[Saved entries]
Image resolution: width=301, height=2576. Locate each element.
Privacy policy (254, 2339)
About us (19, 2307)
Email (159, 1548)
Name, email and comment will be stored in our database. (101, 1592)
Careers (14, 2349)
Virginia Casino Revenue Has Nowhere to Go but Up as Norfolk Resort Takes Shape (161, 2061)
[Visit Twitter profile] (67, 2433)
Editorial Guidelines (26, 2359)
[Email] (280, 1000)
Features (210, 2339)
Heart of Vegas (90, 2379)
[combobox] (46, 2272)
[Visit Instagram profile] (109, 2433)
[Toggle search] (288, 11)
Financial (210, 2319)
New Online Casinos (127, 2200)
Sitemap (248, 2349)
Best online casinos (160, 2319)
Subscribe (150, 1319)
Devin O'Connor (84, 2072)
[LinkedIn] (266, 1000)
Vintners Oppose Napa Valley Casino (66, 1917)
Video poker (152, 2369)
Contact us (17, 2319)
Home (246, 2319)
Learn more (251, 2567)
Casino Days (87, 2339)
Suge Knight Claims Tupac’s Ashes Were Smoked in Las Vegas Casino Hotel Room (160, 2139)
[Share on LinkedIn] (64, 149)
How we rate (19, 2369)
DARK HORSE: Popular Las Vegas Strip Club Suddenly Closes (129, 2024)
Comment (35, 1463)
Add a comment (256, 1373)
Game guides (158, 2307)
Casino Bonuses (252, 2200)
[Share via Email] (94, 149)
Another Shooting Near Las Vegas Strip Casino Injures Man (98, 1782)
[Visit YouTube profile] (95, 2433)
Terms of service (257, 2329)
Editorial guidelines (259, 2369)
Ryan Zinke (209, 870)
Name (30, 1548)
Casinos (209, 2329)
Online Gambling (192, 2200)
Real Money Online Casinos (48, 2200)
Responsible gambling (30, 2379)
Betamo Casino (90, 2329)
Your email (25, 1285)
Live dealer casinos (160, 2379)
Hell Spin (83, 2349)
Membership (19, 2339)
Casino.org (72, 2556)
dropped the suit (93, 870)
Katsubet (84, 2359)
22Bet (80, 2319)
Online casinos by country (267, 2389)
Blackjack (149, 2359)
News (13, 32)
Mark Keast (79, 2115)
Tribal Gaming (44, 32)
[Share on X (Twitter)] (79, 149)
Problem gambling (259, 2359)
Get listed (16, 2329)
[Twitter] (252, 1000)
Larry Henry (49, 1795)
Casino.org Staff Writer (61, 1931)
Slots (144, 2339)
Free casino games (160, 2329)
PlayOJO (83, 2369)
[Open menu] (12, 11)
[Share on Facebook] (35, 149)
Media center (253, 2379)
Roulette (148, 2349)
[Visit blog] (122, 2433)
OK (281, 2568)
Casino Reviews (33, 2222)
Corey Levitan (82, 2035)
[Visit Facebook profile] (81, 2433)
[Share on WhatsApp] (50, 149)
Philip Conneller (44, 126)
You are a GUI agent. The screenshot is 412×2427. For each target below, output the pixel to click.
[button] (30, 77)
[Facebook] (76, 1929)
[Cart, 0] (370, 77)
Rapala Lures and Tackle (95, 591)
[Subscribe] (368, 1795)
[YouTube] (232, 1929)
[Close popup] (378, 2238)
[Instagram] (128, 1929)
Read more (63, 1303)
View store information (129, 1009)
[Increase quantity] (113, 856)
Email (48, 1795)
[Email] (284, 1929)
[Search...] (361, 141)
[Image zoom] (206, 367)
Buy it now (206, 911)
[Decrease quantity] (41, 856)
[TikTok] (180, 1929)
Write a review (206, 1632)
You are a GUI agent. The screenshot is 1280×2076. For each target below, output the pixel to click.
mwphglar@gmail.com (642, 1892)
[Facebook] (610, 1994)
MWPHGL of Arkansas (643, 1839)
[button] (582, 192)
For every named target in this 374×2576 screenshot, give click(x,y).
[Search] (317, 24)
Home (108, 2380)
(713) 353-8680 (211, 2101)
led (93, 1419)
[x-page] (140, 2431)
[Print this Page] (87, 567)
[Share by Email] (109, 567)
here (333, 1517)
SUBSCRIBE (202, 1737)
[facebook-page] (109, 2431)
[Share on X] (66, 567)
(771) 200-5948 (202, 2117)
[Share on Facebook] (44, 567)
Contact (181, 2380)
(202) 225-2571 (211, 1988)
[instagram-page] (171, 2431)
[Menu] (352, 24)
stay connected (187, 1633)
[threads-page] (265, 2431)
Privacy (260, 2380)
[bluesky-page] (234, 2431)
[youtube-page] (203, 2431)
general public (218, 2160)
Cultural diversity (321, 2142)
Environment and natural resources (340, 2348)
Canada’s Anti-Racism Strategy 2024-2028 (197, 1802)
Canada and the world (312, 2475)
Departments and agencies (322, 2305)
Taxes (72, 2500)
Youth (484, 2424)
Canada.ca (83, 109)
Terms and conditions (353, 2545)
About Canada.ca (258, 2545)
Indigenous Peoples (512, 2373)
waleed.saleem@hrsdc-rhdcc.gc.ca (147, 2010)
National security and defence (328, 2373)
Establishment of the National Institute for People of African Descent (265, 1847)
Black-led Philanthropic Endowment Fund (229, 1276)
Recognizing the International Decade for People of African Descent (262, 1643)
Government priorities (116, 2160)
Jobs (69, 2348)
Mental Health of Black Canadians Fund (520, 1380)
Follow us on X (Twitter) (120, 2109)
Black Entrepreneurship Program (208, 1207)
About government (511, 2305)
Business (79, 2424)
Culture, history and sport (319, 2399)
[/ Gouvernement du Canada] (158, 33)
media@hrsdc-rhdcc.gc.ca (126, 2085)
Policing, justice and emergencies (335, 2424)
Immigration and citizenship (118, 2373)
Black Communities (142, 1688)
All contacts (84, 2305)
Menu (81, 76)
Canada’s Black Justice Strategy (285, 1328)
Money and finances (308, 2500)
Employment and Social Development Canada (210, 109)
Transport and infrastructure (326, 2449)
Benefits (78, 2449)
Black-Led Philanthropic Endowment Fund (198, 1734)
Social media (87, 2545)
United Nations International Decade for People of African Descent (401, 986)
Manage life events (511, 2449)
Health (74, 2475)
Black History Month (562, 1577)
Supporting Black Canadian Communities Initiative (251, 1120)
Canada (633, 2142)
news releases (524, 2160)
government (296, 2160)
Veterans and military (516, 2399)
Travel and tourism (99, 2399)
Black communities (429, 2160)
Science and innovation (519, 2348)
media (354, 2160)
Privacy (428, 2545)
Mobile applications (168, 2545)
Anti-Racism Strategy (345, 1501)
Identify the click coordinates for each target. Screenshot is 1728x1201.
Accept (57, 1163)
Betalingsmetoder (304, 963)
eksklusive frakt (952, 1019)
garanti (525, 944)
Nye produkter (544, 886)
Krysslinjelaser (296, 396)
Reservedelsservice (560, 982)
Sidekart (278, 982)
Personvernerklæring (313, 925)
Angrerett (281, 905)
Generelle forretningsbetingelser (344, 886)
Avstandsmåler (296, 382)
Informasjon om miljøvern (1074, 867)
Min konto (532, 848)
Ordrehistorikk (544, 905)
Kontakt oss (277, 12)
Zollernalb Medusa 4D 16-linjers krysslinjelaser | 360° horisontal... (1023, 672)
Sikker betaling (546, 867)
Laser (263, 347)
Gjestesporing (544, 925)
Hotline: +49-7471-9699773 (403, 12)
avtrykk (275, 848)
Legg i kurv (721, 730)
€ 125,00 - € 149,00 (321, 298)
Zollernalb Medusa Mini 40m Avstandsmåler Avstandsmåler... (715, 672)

**About this task**: Copy each line of the data above that holds "Twitter".

**Answer box**:
[Visit Twitter profile] (67, 2433)
[Share on X (Twitter)] (79, 149)
[Twitter] (252, 1000)
Follow us on X (Twitter) (120, 2109)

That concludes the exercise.